Document passage:
Flawed bid to clean up politics

BRP Bhaskar
Gulf Today

The judiciary, in two landmark judgements delivered last week, severely restricted the right of criminal elements to enter electoral politics.

On Wednesday, the Supreme Court, while disposing of two public interest petitions, took away the privilege of retaining their elective posts which convicted members of Parliament and state legislatures had enjoyed all along, holding it unconstitutional.

Section 8 of the Representation of the People Act lays down that a person convicted and sentenced to imprisonment shall be disqualified from holding an elective office for six years from the date of conviction. It, however, permits a sitting MP or MLA who files an appeal against his conviction to retain the elective post until the legal process is exhausted. The court ruled that different standards could not be applied to those who hold elective posts and those who do not.

On Thursday, the court, rejecting an appeal filed by the Election Commission, upheld a Patna high court ruling that a person in lawful custody, whether convicted of a crime or not, cannot contest elections as he does not have the right to vote while in prison and has, therefore, ceased to be an elector.

“The Law temporarily takes away the power of such persons to go anywhere near the election scene,” the apex court said.

Both the judgements were delivered by a two-member bench comprising AK Patnaik and SJ Mukhopadhyaya. Both involve interpretation of provisions of the Representation of the People Act, passed in 1951, ahead of the first general elections to Parliament and state legislatures, held during 1951-52, in terms of the Constitution which came into force in 1950.

Political parties which cautiously welcomed the first judgement as a step towards checking presence of criminals in elective bodies were forced to rethink their position when the second judgement brought home the wide sweep of the cleansing process they have set in.

The judgements have put a question mark over the political future of thousands of politicians who are facing prosecution in criminal cases or awaiting decision on appeals against their conviction. The court has made it clear that the new ruling will only apply prospectively. Convicted MPs and MLAs holding on to their seats on the strength of bail granted by courts are, therefore, safe for the present.

Thanks to an earlier Supreme Court judgement, it is now mandatory for candidates seeking election to Parliament or to state legislatures to file two affidavits, one listing their assets and liabilities and the other disclosing involvement in criminal cases, if any. The Election Commission puts the documents on the web, and print and electronic media report their highlights.

Accordingly, voters have access to information about the antecedents of the candidates but their criminal records do not appear to adversely affect their choice. In the absence of any reliable studies, it is difficult to conclude whether the voters feel intimidated or favour those with criminal backgrounds on the basis of narrow loyalties based on factors such as caste and religion.

Source excerpt:

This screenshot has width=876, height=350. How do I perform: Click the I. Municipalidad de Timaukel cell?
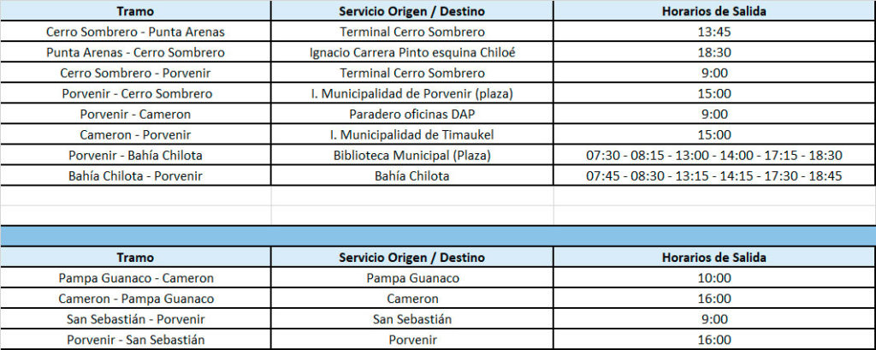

Set problem 1: From the article on keeping criminals out of politics, print everything from "Flawed bid to" down to "holding it unconstitutional.".
Set problem 2: In the article on keeping criminals out of politics, which two judges made up the bench that delivered both judgments?
The listing has nothing to do with the article on keeping criminals out of politics.

Full response 1:
Flawed bid to clean up politics

BRP Bhaskar
Gulf Today

The judiciary, in two landmark judgements delivered last week, severely restricted the right of criminal elements to enter electoral politics.

On Wednesday, the Supreme Court, while disposing of two public interest petitions, took away the privilege of retaining their elective posts which convicted members of Parliament and state legislatures had enjoyed all along, holding it unconstitutional.

Full response 2: AK Patnaik and SJ Mukhopadhyaya.